Debts in one spouse’s name could have financed things for the other spouse. The parties may contest the resulting web of debts during the divorce.
Unlike property, there are no community debts in Texas. Both spouses may be on the hook for a debt because they each signed on to a debt but Texas law does not make spouses jointly liable for a debt by virtue of the marriage.
However, the community property rules can come into play with debts when community property or the separate property of one spouse financed the debts of the other spouse. For certain debts one spouse can seek reimbursement from the other.
In a divorce the debt issue is more than just figuring out who owes what. The divorce also must deal with how to pay debts after the marriage ends. Texas family courts can order the parties to pay on debts held in the name of either or both parties. Creditors can only pursue the party named on the debt for payment.
So the challenge in devising the obligations in the divorce decree is to maximize the probability that debts are paid and parties avoid financial repercussions from non-payment. Sometimes the debt load is simply too much for one party or the other. As a result bankruptcy befalls one or both parties after the divorce.
4. Prior litigation and settlements
A complicated problem in sorting out the community property and separate property in the divorce is dealing with prior legal claims each spouse had against other parties. Parts of the settlement may be community property while other parts are separate property. Car accident settlements can be substantial and can significantly affect the division of property. Similarly, an employment law claim against a prior employer may also have community property and separate property components.
5. Claims against your spouse during the Texas divorce
In a Texas divorce you can sue your spouse for claims related to your marriage. These claims may range from contracts to personal injury claims for assault or transmission of diseases. These claims may be in the petition for divorce and seek judgment out of the property division in the divorce. They cannot give a party duplicate recovery in the divorce. The divorce often creates the best opportunity to ensure payment of the judgment.

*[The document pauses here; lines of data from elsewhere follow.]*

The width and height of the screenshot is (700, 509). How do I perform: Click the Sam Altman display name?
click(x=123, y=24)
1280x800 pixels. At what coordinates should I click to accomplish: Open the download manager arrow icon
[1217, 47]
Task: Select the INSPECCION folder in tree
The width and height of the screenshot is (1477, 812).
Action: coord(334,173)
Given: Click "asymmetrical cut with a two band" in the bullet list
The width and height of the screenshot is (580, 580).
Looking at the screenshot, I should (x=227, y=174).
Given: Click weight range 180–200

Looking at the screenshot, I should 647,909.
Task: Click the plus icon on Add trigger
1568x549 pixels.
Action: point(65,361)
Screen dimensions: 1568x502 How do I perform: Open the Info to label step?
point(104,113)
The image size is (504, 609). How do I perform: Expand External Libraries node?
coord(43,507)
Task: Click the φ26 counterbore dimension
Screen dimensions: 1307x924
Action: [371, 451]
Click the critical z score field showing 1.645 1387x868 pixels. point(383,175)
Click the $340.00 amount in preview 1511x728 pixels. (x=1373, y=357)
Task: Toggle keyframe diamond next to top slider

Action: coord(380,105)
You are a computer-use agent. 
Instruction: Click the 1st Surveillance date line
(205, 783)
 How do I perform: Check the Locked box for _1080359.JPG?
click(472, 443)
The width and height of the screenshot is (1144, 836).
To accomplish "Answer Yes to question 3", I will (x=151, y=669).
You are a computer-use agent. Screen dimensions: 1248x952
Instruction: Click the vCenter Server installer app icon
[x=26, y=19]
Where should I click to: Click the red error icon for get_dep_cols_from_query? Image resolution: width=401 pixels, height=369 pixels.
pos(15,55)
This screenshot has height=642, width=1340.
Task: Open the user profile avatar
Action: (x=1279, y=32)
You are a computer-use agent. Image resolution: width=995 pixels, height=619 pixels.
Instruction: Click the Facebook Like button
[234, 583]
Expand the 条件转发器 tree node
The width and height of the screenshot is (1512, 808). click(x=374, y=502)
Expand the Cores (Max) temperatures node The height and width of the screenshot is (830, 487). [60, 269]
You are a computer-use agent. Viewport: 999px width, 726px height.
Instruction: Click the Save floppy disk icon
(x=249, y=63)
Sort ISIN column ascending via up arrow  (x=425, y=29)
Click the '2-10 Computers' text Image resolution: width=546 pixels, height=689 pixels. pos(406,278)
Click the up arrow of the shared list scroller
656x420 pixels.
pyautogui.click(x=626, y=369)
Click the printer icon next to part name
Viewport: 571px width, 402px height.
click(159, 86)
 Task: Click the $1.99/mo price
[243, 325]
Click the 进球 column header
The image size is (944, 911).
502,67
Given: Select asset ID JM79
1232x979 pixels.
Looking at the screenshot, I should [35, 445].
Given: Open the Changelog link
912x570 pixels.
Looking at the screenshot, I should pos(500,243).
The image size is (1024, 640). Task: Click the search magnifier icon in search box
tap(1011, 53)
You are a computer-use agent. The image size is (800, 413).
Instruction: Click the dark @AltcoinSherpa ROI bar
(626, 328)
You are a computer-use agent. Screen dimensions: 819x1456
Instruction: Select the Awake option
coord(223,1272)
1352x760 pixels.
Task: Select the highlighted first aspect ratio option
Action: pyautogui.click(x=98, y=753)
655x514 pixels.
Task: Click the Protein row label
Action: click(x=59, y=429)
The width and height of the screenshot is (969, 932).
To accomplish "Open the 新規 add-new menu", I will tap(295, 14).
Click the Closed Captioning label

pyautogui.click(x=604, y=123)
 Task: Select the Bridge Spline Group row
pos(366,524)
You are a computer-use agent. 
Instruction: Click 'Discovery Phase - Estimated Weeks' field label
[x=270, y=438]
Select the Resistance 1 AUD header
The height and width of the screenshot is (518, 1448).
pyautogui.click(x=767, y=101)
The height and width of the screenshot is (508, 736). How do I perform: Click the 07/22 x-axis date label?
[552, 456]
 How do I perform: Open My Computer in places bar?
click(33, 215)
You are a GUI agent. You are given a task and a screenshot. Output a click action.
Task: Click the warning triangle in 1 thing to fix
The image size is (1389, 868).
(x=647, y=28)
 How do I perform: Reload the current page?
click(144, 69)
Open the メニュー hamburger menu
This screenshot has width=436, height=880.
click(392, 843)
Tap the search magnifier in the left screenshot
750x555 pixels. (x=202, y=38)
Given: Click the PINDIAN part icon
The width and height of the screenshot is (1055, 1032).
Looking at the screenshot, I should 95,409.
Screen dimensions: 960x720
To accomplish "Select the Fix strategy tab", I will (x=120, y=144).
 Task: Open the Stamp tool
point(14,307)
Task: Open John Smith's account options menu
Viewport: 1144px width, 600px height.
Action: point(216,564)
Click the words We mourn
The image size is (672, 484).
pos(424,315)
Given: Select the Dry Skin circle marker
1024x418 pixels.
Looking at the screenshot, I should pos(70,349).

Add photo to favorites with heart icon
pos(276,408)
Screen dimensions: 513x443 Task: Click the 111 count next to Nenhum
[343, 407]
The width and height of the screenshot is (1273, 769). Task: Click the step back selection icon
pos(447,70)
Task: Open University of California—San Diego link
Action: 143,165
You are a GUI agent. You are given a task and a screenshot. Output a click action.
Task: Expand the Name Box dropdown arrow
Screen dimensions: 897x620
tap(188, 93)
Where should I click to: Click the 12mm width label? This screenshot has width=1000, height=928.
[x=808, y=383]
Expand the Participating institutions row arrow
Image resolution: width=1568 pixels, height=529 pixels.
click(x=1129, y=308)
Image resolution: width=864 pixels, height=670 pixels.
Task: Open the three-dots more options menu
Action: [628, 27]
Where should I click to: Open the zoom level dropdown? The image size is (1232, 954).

6. Life planning and estate planning after your Texas divorce
Divorce will affect estate and life planning. In some cases, the divorce invalidates beneficiary designations. Other life and estate planning documents must change to remove the former spouse. With the rise of living wills and trusts it is vital to review who will be in charge of medical and financial decisions. Living trusts often contain property owned by the spouses. The contents of the trusts must rearrange during the property division. It may be necessary to make trust to trust transfers or dissolve the living trusts to properly transfer the property.
7. Surviving the divorce process with your Texas divorce attorney
In between the time the spouses separate and when the judge grants the divorce the two parties can be stuck in a strange purgatory where they need access to community funds that have not been made available to the spouses due to the pending divorce. A contested divorce often takes months and sometimes years. That can be a long time to wait for the release of funds. During the divorce process the court may issue temporary orders governing access and use of funds. That can make the financial situation during that period more difficult. Structuring temporary orders and agreements during the divorce can be an important part of financial stability after the divorce.
These financial issues go beyond wealthy families with exotic financial resources or those with complicated divorces. Many of these issues arise among middle class families even in uncontested divorces.